- Directed by: G. Anil Kumar
- Produced by: N. Ramalingeswara Rao
- Starring: Krishna Ghattamaneni; Radha; Rami Reddy;
- Cinematography: Sarath
- Music by: Raj-Koti
- Release date: 11 January 1991;
- Country: India
- Language: Telugu

= Parama Sivudu =

1991 Telugu film by G. Anil Kumar

Parama Sivudu is a 1991 Indian Telugu revenge drama film directed by G. Anil Kumar starring Krishna Ghattamaneni, Radha, Rami Reddy, Archana, Ramya Krishna and Giribabu in the lead roles. Kannada actor Ramesh Aravind played a brief role as Raja.
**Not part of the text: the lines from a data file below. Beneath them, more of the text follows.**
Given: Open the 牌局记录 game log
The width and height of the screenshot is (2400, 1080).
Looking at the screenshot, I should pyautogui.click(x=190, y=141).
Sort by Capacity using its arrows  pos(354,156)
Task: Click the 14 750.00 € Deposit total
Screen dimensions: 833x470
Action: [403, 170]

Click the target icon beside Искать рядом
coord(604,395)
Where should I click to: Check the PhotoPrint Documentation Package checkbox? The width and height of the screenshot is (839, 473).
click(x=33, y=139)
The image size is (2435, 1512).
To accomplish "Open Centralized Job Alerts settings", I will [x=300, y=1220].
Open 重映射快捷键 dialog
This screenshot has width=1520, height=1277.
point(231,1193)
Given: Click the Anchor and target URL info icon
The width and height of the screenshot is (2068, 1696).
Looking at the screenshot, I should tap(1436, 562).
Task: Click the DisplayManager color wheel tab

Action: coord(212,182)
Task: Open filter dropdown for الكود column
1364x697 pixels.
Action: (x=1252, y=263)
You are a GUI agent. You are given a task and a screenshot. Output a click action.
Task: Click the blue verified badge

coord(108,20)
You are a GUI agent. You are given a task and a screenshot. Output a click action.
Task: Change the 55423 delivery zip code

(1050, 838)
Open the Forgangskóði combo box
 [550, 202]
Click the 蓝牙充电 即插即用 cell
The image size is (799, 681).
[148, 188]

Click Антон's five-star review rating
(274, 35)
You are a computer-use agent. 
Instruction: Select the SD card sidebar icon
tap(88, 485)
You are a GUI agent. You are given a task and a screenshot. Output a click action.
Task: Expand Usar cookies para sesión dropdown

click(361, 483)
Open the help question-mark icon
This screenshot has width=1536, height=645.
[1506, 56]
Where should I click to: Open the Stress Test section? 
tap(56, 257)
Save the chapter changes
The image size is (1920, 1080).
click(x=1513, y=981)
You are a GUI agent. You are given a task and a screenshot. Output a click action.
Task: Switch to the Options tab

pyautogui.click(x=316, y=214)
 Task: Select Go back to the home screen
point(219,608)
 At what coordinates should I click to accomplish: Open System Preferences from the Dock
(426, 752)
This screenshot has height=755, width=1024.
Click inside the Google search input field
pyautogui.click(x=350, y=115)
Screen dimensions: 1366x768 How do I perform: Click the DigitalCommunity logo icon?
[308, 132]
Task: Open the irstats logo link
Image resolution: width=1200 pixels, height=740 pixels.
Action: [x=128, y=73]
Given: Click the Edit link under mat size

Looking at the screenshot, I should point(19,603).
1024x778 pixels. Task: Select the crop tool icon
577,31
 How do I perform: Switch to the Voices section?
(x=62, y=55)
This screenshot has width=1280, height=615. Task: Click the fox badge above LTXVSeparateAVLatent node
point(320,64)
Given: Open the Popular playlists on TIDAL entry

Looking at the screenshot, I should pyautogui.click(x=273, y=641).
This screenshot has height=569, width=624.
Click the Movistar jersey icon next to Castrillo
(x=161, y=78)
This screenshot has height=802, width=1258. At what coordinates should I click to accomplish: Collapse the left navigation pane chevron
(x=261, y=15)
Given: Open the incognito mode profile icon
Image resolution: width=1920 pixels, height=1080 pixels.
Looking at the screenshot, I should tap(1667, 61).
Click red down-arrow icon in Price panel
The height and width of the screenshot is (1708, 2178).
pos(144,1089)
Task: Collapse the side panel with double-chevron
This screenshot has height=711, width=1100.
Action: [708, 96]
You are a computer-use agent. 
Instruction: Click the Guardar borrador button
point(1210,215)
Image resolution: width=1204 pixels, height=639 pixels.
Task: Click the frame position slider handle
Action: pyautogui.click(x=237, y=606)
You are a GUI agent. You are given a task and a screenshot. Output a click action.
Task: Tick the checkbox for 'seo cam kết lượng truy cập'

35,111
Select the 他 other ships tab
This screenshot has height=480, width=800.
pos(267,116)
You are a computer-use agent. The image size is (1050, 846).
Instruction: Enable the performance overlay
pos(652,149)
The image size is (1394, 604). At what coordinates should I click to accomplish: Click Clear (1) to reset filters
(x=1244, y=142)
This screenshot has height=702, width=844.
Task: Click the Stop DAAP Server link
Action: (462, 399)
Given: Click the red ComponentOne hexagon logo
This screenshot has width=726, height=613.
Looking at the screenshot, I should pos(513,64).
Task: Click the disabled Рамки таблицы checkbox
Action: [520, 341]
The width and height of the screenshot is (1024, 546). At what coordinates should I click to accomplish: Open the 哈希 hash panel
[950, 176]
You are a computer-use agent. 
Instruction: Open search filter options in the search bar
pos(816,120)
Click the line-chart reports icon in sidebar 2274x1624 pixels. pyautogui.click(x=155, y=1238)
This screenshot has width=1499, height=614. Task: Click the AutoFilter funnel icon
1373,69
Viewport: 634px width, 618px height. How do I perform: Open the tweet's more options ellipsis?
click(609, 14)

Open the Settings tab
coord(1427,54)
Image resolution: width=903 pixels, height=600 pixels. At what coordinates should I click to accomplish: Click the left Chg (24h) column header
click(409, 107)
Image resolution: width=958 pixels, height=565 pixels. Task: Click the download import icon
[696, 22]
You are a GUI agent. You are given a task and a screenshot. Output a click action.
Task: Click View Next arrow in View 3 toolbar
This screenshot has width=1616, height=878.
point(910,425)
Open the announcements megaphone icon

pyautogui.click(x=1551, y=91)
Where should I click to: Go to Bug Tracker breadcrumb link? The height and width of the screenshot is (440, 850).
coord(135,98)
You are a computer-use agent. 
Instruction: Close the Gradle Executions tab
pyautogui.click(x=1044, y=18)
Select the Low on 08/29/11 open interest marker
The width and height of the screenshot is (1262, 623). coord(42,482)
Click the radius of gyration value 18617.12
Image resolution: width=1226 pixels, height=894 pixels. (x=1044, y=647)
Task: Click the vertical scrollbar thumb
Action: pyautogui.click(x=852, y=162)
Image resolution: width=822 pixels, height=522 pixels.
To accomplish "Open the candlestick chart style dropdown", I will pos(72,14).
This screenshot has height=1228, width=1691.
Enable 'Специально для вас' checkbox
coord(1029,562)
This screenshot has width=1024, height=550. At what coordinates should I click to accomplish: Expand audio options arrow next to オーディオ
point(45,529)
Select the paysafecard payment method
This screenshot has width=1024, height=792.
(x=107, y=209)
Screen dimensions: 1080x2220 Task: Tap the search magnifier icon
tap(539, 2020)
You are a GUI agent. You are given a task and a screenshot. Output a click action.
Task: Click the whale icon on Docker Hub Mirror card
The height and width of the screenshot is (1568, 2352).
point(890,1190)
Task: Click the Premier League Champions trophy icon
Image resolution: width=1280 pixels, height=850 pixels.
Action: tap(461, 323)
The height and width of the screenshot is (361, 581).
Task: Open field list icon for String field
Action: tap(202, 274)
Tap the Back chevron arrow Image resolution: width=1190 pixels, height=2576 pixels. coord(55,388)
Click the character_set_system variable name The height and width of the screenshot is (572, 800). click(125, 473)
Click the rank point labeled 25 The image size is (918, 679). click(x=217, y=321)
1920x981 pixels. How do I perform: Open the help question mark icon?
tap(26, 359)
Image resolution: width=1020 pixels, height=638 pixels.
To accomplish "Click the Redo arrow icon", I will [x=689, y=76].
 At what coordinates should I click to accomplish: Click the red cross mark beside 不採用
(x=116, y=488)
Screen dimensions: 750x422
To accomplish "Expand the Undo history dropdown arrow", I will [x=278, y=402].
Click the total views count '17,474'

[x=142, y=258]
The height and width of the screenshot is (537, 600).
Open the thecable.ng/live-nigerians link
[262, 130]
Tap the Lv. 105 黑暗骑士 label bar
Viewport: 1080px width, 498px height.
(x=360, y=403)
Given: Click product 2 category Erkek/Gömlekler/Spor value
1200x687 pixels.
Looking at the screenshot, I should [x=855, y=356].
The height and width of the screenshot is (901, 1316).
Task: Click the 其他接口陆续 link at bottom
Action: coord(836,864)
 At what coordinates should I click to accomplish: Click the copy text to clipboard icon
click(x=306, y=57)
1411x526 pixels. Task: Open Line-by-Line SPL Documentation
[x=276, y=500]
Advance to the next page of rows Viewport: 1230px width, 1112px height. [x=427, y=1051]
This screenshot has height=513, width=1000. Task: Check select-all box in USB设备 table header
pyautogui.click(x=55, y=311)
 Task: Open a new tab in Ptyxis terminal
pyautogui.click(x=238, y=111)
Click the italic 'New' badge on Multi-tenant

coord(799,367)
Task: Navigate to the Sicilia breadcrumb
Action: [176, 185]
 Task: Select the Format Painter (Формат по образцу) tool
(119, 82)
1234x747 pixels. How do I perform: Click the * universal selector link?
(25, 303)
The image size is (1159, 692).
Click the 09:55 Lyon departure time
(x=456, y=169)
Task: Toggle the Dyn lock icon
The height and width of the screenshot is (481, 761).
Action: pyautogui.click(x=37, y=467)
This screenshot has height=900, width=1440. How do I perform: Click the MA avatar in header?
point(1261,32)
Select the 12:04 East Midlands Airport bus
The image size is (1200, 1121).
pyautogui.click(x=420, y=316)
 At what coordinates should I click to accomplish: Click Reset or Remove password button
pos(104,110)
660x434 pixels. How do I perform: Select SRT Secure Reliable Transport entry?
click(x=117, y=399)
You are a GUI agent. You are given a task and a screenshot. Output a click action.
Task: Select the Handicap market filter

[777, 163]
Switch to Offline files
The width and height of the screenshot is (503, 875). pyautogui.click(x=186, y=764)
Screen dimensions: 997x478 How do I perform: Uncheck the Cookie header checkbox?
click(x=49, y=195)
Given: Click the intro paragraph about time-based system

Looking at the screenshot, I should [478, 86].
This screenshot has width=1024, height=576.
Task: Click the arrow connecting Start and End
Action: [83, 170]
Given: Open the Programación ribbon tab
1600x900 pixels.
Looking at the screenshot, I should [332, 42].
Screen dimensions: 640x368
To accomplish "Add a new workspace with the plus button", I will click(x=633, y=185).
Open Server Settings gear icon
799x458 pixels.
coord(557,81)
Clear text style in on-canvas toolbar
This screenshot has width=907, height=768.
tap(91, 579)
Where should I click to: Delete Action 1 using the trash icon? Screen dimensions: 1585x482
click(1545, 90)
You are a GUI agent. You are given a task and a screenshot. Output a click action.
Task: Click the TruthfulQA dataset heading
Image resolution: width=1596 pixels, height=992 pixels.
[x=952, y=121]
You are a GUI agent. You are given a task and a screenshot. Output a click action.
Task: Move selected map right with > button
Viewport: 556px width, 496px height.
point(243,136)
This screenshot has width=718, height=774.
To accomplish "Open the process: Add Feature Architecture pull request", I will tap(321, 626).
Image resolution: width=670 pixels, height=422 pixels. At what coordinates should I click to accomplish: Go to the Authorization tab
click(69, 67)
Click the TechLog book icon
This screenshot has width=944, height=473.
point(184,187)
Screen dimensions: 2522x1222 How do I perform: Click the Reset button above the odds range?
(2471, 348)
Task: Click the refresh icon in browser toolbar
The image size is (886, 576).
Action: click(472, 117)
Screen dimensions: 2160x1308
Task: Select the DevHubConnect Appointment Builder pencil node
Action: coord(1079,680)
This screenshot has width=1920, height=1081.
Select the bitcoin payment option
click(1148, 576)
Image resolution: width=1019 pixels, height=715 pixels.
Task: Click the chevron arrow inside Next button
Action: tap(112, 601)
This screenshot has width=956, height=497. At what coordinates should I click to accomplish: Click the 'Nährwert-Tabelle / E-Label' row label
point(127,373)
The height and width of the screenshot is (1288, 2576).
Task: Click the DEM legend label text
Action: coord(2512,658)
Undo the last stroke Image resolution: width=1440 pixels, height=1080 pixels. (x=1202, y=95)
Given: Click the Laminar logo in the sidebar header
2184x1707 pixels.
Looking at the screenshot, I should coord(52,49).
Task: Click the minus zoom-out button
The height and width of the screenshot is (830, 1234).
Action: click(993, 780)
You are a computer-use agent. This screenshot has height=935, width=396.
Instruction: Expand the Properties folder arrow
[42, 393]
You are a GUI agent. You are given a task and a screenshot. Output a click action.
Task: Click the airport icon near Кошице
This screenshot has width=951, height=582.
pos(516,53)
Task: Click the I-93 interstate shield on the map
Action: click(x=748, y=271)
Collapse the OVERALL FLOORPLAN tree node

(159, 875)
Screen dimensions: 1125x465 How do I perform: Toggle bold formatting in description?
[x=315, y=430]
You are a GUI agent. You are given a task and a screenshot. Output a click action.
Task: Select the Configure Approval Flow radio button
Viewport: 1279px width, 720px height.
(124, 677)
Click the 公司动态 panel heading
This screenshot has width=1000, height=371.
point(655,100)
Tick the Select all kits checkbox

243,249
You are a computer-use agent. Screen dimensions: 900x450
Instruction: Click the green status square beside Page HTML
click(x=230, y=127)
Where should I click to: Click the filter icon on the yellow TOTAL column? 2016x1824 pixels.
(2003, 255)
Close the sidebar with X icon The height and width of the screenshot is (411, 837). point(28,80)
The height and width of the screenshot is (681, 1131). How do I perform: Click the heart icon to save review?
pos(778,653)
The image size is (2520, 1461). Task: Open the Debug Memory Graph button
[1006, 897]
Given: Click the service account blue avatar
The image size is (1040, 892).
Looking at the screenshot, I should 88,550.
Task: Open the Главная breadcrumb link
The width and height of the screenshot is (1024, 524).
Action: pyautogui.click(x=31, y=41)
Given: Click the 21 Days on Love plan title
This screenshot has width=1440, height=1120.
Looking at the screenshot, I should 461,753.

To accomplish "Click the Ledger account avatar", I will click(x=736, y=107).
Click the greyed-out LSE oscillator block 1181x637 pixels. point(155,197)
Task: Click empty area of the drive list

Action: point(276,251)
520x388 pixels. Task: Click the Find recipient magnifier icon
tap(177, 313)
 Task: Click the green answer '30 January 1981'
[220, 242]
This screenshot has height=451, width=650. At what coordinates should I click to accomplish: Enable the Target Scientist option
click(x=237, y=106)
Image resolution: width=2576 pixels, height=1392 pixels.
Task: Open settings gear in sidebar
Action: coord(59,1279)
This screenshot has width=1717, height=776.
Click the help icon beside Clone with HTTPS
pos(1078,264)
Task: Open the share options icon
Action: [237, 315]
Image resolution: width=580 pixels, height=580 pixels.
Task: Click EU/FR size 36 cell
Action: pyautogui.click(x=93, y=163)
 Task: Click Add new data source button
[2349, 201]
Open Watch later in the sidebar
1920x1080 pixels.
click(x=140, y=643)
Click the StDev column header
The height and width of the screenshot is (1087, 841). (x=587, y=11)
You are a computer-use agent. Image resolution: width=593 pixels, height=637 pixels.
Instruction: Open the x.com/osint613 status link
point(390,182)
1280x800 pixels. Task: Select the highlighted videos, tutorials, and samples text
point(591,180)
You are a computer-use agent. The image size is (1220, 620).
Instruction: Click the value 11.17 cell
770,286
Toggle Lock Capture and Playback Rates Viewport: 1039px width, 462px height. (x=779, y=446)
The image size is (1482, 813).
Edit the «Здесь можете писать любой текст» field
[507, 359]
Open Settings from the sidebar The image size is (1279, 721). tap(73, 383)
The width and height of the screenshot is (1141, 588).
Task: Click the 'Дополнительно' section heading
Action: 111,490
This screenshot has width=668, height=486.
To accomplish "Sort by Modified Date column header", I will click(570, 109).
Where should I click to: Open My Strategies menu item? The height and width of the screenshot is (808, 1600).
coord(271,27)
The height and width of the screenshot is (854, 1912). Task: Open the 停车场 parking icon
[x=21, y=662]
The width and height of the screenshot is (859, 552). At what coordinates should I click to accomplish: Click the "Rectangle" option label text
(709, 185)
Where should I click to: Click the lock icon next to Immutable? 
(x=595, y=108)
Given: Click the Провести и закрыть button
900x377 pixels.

Raj-Koti composed the film's soundtrack.

== Plot ==
Sivayya, an orphaned young man, is liked by everyone in his village, Kotipalli. A government doctor who moves to this village accepts him as her brother. They live a happy life with Sivayya's wife Gowri. Buchalu, an evil landlord, kills a bank officer for protesting against him and later tries to immolate a senior officer who tries to dig out the truth. When the doctor saves him and finds out the truth she complains against Buchalu and his sidekicks - Papa Rao and Dattulu only for them to rape her, kill Gowri and put the blame on Sivayya who is put behind bars. Years later, he returns to seek vengeance from his enemies. But this time he has to convince his daughter, Sita, who believe him to be responsible for her mother's death. Eventually, he finds a solution and kills his enemies.

== Cast ==
- Krishna as Sivayya
- Radha as Gowri
- Rami Reddy as Buchalu
- Ramya Krishnan as Sita
- Archana as Doctor
- Giri Babu
- P. L. Narayana
- Babu Mohan
- Ramesh Aravind as Raja
- Radha Kumari
- Malliswari

== Release ==
Coinciding with the festival of Sankranti, Parama Sivudu released on 11 January failed with a run of 28 days in Hyderabad and 12 days in Vizag.